EXCERPTED PASSAGE —
══════════

# Downsampled Datasets
In this notebook, I will work with the smaller datasets since they are quicker to load and process. Once I've set up dendro-category export, etc, then I will work with the original datasets.

In [71]:
import pandas as pd
from clustergrammer_widget import *
net = Network()

In [72]:
net.load_file('../cytof_data/ds_plasma.txt')
net.clip(-10,10)
df_plasma = net.export_df()
net.load_file('../cytof_data/ds_pma.txt')
net.clip(-10,10)
df_pma = net.export_df()

# Plasma Dendro-Cats
I'm generating categories based on the clusters given by the dendrogram

In [73]:
net.load_df(df_plasma)
net.filter_cat('col', 1, 'Marker-type: surface marker')
net.make_clust()
net.dendro_cats('row', dendro_level=5)
net.make_clust()
df_plasma_cat = net.export_df()
net.set_cat_color('row', 1, 'Majority-Treatment: Plasma', 'blue')
net.set_cat_color('row', 1, 'Majority-Treatment: PMA', 'red')
clustergrammer_widget(network=net.widget())

# PMA Dendro-Cats

In [74]:
net.load_df(df_pma)
net.filter_cat('col', 1, 'Marker-type: surface marker')
net.make_clust()
net.dendro_cats('row', dendro_level=5)
net.make_clust()
df_pma_cat = net.export_df()
clustergrammer_widget(network=net.widget())

# Merge Plasma and PMA with cats

In [75]:
cell_type = {}
cell_type['plasma'] = {}
cell_type['pma'] = {}

cell_type['plasma']['Group 5: cat-4'] = 'Cell Types: T cells'
cell_type['plasma']['Group 5: cat-3'] = 'Cell Types: CD8 T cells'
cell_type['plasma']['Group 5: cat-2'] = 'Cell Types: Monocytes and Granulocytes'
cell_type['plasma']['Group 5: cat-1'] = 'Cell Types: NK cells'

cell_type['pma']['Group 5: cat-6'] = 'Cell Types: NK cells'
cell_type['pma']['Group 5: cat-5'] = 'Cell Types: NK cells'
cell_type['pma']['Group 5: cat-4'] = 'Cell Types: NK cells'
cell_type['pma']['Group 5: cat-3'] = 'Cell Types: Monocytes and Granulocytes'
cell_type['pma']['Group 5: cat-2'] = 'Cell Types: CD8 T cells'
cell_type['pma']['Group 5: cat-1'] = 'Cell Types: T cells'

In [76]:
cell_type['plasma'][ 'Group 5: cat-4']

'Cell Types: T cells'

In [77]:
# replace these categories with cell type categories
rows = df_plasma_cat.index.tolist()
new_rows = []
for inst_row in rows:
    inst_type = cell_type['plasma'][inst_row[3]]
    new_row = (inst_row[0], 'Majority-Treatment: Plasma', inst_type)
    new_rows.append(new_row)

df_plasma_cat.index = new_rows

# replace these categories with cell type categories
rows = df_pma_cat.index.tolist()
new_rows = []
for inst_row in rows:
    inst_type = cell_type['pma'][inst_row[3]]
    new_row = (inst_row[0], 'Majority-Treatment: PMA', inst_type)

══════════

DATA FOR ANALYSIS —
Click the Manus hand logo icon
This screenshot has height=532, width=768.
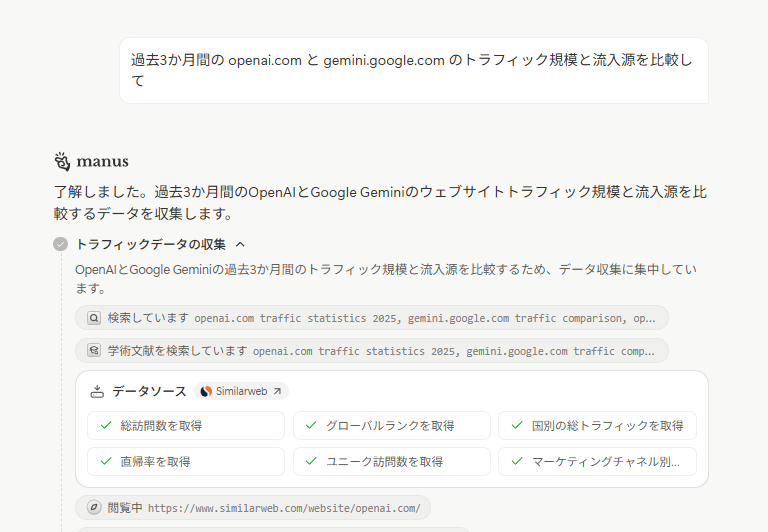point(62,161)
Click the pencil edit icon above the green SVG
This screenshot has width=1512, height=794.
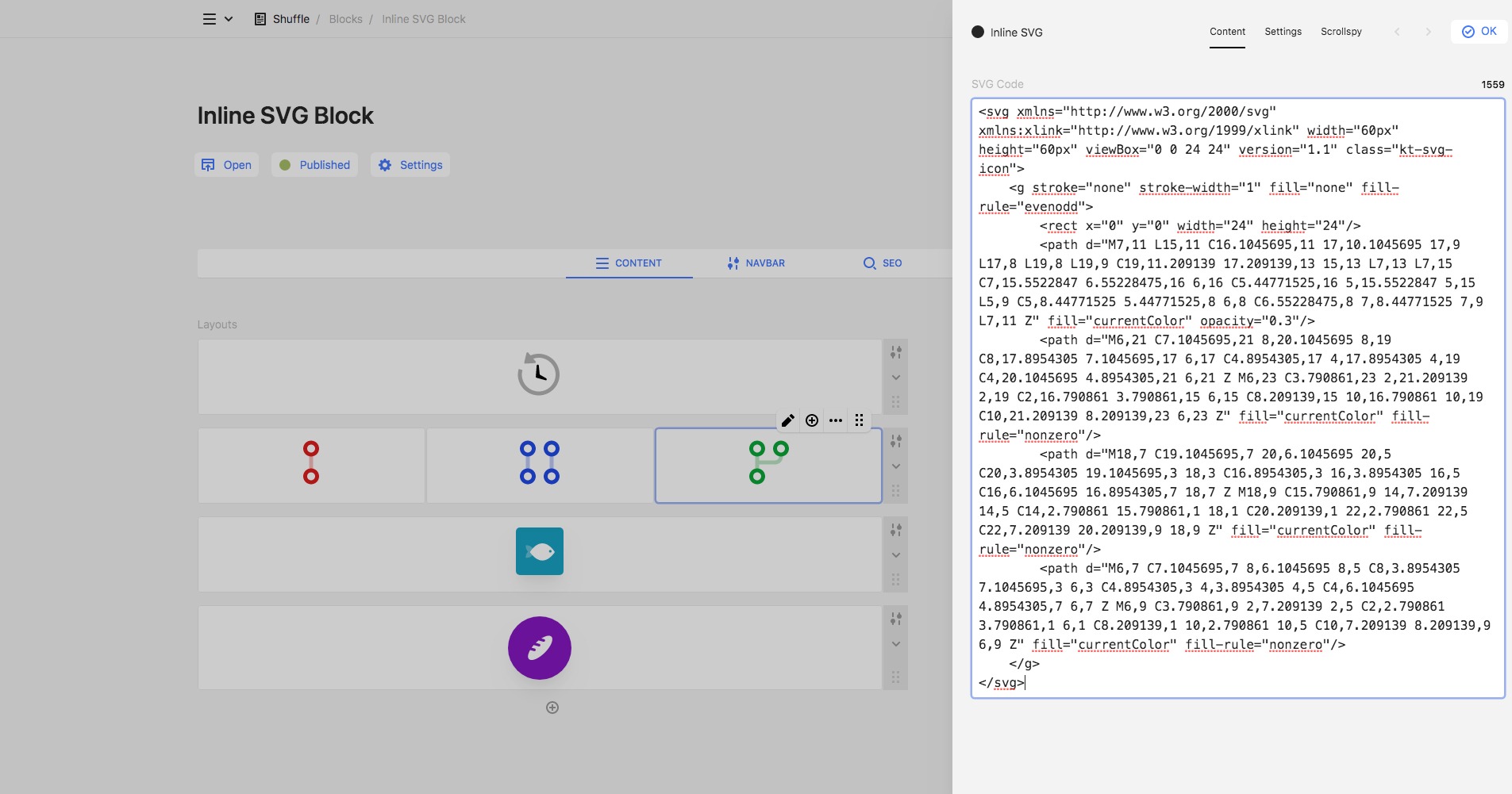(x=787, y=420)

══════════

TASK TO COMPLETE — Copy the downsampled datasets notebook from "df_plasma = net.export_df()" to "net.load_df(df_plasma)".

ANSWER SPACE —
df_plasma = net.export_df()
net.load_file('../cytof_data/ds_pma.txt')
net.clip(-10,10)
df_pma = net.export_df()

# Plasma Dendro-Cats
I'm generating categories based on the clusters given by the dendrogram

In [73]:
net.load_df(df_plasma)